Insgesamt bestehen beim Unabhängigen Verwaltungssenat aus all diesen nach dem persönlichen Eindruck des Bw wie aus den absolut glaubhaften Schilder­ungen des Ml in der Berufungsverhandlung resultierenden Überlegungen erheb­liche Bedenken, ob beim Bw die kraftfahrspezifischen Leistungsfunktionen noch in für die Teilnahme als Lenker eines Kraftfahrzeugen der Klasse B aus­reichendem Maß vorhanden sind, weshalb die Berufung gegen die Aufforderung, sich binnen zwei Monaten nach Rechtskraft der Anordnung – dh nach Zustellung dieses Erkenntnisses – amts­ärztlich im Hinblick auf seine gesundheitliche Eignung sowohl zum Lenken von Kraftfahrzeugen der Klasse B als auch von Motorfahrrädern, vierrädrigen Leichtkraftfahrzeugen und Invalidenkraftfahr­zeugen untersuchen zu lassen, abzuweisen war.

Der Ausspruch der Erstinstanz, die dem Bw gleichzeitig die Beibringung dafür "erforder­licher" Befunde aufträgt, war jedoch mangels Bestimmtheit aufzuheben.

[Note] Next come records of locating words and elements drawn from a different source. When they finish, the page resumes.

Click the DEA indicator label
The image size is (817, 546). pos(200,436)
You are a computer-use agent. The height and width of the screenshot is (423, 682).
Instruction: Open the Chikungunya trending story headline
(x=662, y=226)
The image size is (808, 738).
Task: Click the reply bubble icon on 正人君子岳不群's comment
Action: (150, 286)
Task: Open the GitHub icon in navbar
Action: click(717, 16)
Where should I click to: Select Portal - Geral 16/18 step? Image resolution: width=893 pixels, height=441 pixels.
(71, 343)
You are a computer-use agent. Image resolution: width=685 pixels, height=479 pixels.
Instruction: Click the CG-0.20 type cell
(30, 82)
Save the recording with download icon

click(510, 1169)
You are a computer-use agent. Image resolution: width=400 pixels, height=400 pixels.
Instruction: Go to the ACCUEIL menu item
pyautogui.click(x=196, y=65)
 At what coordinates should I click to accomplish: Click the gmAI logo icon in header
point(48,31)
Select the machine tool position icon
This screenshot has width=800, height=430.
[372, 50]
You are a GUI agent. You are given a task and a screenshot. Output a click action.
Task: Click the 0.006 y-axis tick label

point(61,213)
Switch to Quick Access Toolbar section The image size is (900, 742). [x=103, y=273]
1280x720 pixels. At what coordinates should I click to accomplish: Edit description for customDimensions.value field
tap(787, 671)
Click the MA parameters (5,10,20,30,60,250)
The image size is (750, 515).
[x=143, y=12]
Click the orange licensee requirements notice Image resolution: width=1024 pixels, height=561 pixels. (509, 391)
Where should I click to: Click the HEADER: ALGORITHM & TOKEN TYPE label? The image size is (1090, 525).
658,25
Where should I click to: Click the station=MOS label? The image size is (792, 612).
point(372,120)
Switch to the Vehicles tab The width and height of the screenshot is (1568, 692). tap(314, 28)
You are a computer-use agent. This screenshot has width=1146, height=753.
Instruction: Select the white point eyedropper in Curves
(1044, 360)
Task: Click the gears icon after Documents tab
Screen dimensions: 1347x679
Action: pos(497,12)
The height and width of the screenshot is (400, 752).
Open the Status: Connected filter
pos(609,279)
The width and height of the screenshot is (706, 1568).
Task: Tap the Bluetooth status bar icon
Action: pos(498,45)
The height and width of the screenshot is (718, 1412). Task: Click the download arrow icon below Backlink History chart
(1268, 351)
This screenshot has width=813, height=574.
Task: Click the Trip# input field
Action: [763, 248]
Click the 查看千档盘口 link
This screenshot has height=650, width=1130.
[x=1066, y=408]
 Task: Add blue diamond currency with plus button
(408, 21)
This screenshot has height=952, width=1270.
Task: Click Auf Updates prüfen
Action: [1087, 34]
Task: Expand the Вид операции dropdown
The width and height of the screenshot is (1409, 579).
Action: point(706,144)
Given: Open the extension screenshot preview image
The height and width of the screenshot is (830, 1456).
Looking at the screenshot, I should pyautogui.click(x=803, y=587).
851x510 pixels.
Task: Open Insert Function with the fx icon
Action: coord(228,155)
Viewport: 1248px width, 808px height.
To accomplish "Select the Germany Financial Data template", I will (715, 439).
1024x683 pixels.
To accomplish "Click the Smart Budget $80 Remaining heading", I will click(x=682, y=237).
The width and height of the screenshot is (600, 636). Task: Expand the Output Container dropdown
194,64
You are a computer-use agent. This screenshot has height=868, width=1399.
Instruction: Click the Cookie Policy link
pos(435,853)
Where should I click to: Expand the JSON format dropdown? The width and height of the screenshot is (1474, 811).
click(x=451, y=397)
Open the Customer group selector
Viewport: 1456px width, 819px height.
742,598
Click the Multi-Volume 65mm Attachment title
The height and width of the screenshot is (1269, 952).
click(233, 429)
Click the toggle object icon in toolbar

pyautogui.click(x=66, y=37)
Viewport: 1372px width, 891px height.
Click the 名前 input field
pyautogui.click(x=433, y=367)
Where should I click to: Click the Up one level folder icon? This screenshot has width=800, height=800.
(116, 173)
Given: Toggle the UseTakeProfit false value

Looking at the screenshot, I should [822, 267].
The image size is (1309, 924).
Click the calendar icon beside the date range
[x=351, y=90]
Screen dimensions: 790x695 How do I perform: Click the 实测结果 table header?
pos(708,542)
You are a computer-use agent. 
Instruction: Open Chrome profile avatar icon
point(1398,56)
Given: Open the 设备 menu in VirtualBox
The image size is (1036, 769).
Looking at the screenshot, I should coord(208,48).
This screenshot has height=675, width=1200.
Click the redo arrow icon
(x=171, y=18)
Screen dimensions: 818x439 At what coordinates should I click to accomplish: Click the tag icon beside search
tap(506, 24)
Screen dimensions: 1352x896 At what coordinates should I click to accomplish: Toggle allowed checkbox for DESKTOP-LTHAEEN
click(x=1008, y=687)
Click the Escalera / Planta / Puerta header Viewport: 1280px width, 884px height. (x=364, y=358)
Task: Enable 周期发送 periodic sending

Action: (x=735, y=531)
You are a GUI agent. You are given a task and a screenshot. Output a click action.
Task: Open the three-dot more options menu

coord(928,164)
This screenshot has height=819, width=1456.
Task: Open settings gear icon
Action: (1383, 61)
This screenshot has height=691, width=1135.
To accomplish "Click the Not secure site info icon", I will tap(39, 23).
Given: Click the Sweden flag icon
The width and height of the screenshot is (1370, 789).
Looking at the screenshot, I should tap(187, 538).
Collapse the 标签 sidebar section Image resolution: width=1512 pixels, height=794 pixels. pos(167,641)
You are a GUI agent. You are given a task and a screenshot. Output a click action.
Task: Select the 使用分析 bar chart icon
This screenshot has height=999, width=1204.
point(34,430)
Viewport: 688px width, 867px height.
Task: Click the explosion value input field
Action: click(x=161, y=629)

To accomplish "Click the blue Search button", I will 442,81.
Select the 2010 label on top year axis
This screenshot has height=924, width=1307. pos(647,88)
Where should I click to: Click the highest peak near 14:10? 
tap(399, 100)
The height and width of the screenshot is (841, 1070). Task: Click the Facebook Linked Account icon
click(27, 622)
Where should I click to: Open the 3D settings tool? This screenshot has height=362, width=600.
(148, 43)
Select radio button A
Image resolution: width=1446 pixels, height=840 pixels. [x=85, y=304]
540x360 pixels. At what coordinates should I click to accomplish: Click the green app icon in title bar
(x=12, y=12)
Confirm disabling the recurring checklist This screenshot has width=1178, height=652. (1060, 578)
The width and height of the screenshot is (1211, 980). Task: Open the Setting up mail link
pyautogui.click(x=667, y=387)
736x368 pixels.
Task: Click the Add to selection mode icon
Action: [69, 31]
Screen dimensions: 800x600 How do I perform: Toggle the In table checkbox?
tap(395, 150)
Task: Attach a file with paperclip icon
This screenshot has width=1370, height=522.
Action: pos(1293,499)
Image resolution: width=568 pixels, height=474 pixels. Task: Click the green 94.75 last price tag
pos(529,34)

Es war daher spruchgemäß zu entscheiden. Im gegenständlichen Verfahren sind Stempelgebühren in Höhe von 13,20 Euro angefallen.

 

Rechtsmittelbelehrung:

Gegen diesen Bescheid ist kein ordentliches Rechtsmittel zulässig.

 

Hinweis:

Gegen diesen Bescheid kann innerhalb von sechs Wochen ab seiner Zustellung eine Beschwerde an den Verfassungsgerichtshof und/oder an den Verwaltungs­ge­richtshof erhoben werden; diese ist - von gesetzlichen Ausnahmen abgesehen - jeweils durch eine bevollmächtigte Rechtsanwältin oder einem bevollmächtigten Rechtsanwalt einzubringen. Für jede dieser Beschwerden ist eine Gebühr von 220 Euro zu entrichten.

 

Mag. Bissenberger

 

Beschlagwortung:

Aufforderung, sich amtsärztlich untersuchen zu lassen Verlängerung,

88. Lebensjahr – bst., aber Aufhebung des Spruchteils, "erforderliche" Befunde vorzulegen mangels Bestimmtheit.